The kidnappers were traced to Derrada woods, outside Ballinamore in Co Leitrim. There is copious evidence McFarlane was at Derrada woods. As the gardaí and Irish Defence Forces closed in, one of the kidnappers shot dead Private Patrick Kelly and Garda recruit Gary Sheehan.

Private Kelly was a member of Óglaigh Na hÉireann, the Irish defence forces, the term McFarlane and his fellow cult followers used for their organisation, as if they were the real inheritors of 1916 and all that flowed from it. 

Private Kelly and Garda Sheehan gave their lives in defence of the state, yet the woman who would be taoiseach describes as a patriot the man who may well have shot them dead.

McDonald, and those of her persuasion, cry foul when Sinn Féin’s past as a prop for the Provos is invoked.

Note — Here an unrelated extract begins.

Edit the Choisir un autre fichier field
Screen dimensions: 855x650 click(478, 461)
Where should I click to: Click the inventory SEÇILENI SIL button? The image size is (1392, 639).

Yet when it suits, the retro republican chic narrative is wheeled out. 

Recently deceased killers are lauded as so-called patriots, while the Provos’ long dead victims are consigned to the status of weather-beaten headstones, collateral damage in the campaign for some warped utopia, or whatever they call it now. 

That a would-be Taoiseach appears to have no compunction in demeaning McFarlane’s victims by describing him in the most laudable terms available to a nation should give pause for thought.